Il est important que les propriétaires sachent que, même s’ils ne voient pas de signes cliniques évidents d’infection bactérienne chez les animaux nourris avec des aliments crus contaminés, ces derniers peuvent quand même excréter des agents pathogènes dans les selles et la salive. L’excrétion fécale d’agents pathogènes constitue un danger pour la santé publique et un risque pour les membres du foyer, notamment pour les individus immunodéprimés : enfants, personnes âgées ou femmes enceintes. L’alimentation crue peut également contribuer à la résistance bactérienne aux antibiotiques ; ces aliments ont été identifiés comme un facteur de risque d’excrétion d’entérobactéries productrices de bêta-lactamase à spectre large chez les chats domestiques 25.

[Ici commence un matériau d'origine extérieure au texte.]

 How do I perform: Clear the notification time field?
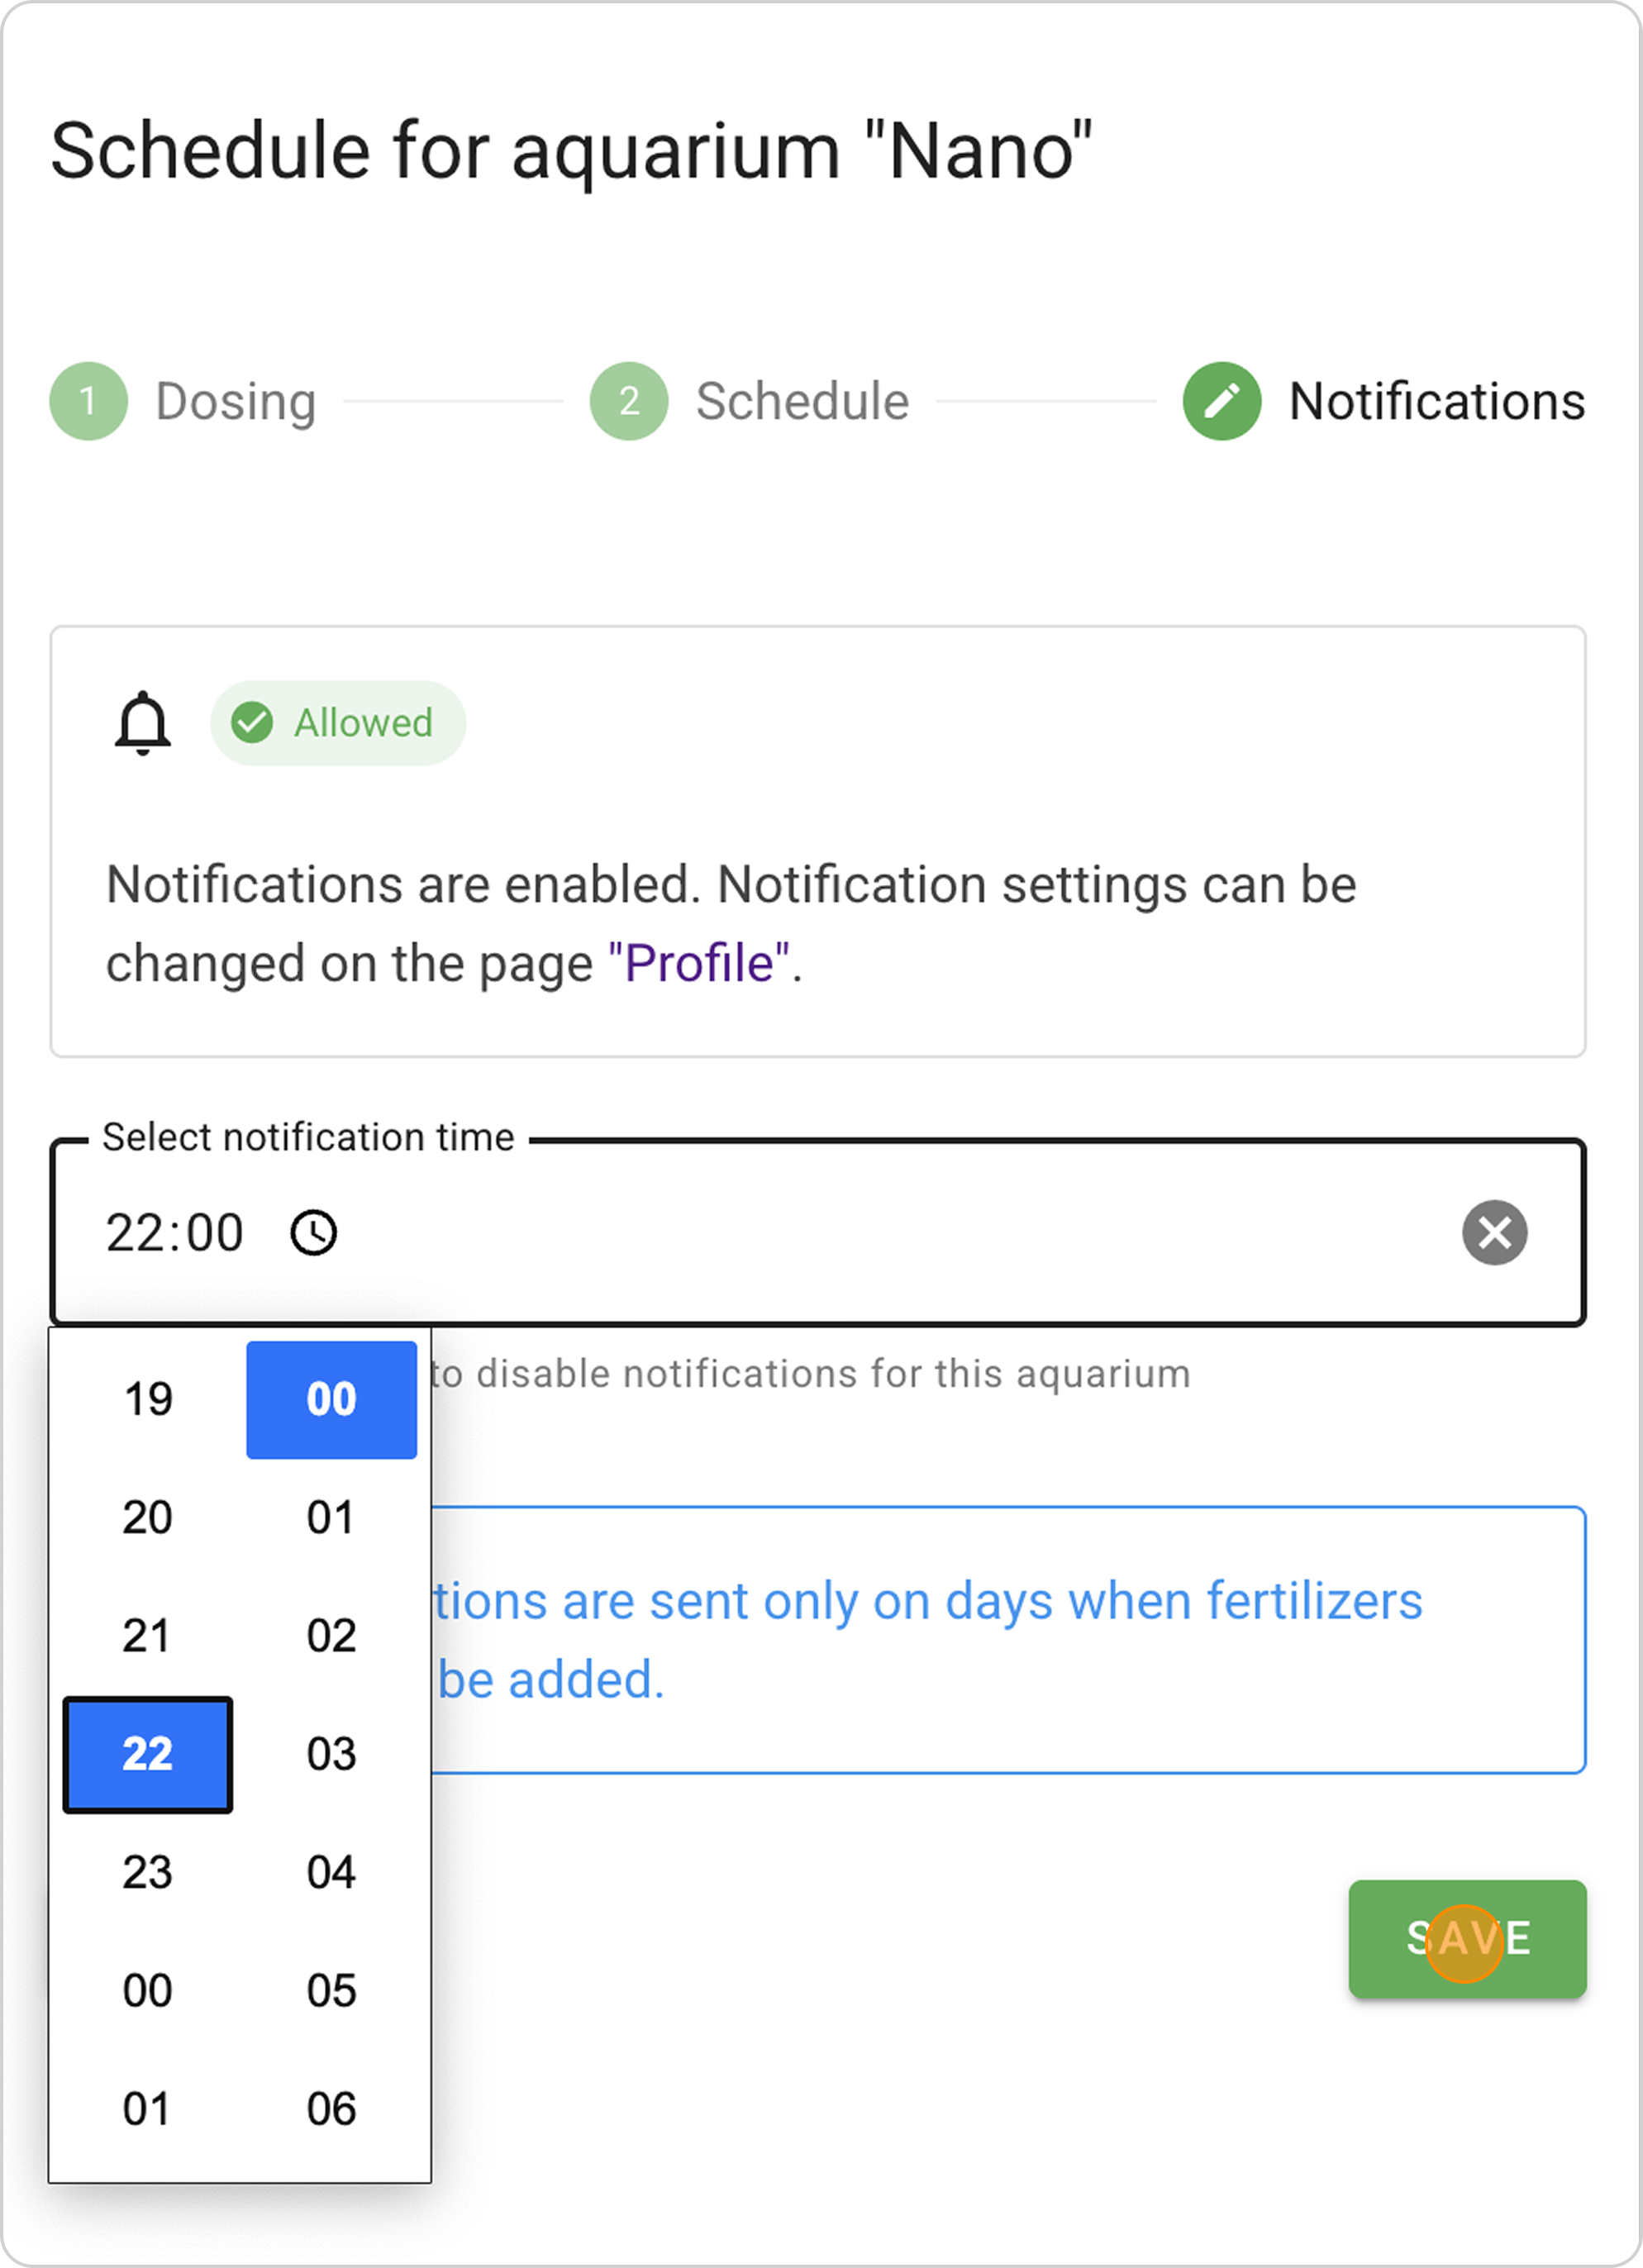(x=1494, y=1232)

Discuter le choix du régime avec les propriétaires
Les propriétaires ont souvent des avis tranchés à propos du choix du régime alimentaire pour leur animal et parler nutrition peut donc être difficile. Il est important de poser des questions sur l’alimentation dans le cadre de l’évaluation nutritionnelle, et d’avoir une discussion sans a priori sur les raisons des choix alimentaires (Figure 4). Les propriétaires ont parfois de fausses idées à propos de certains ingrédients ou de la fabrication des aliments pour animaux de compagnie, ils peuvent avoir obtenu leurs données à partir de sources erronées, dans des livres ou des sites mal documentés. Il est donc légitime de leur demander s’ils souhaitent plus de conseils. En particulier, lorsque l’alimentation n’est pas complète ou équilibrée, comme c’est le cas pour la plupart des rations ménagères, il est utile d’informer le propriétaire à propos des besoins nutritionnels de son animal. Lorsqu’il existe un risque ou un trouble avéré lié à l’alimentation (comme l’hyperparathyroïdie secondaire nutritionnelle chez un jeune animal), il est urgent de corriger le régime. Fournir des informations écrites et bien présentées est plus efficace que donner uniquement des conseils oraux, qui risquent de ne pas être mémorisés correctement ou mal interprétés.
L’équipe soignante doit reconnaître que les choix alimentaires du propriétaire ont probablement été faits dans l’espoir qu’ils servent au mieux l’intérêt de l’animal. Les aspects positifs de la gestion et des soins apportés par le propriétaire à son animal doivent être notés ; si un propriétaire a l’impression d’être accusé de mal s’occuper de son animal, il sera probablement sur la défensive et moins enclin à mettre en œuvre les changements alimentaires nécessaires. Une fois que le propriétaire est prêt à envisager un changement alimentaire, il convient d’établir un programme de transition vers une alimentation complète et équilibrée. Il aura alors le choix entre passer à un aliment du commerce, utiliser un programme et des compléments alimentaires tels que ceux proposés par un site Internet réputé (par exemple, Balanceit.com) ou être orienté vers un vétérinaire nutritionniste.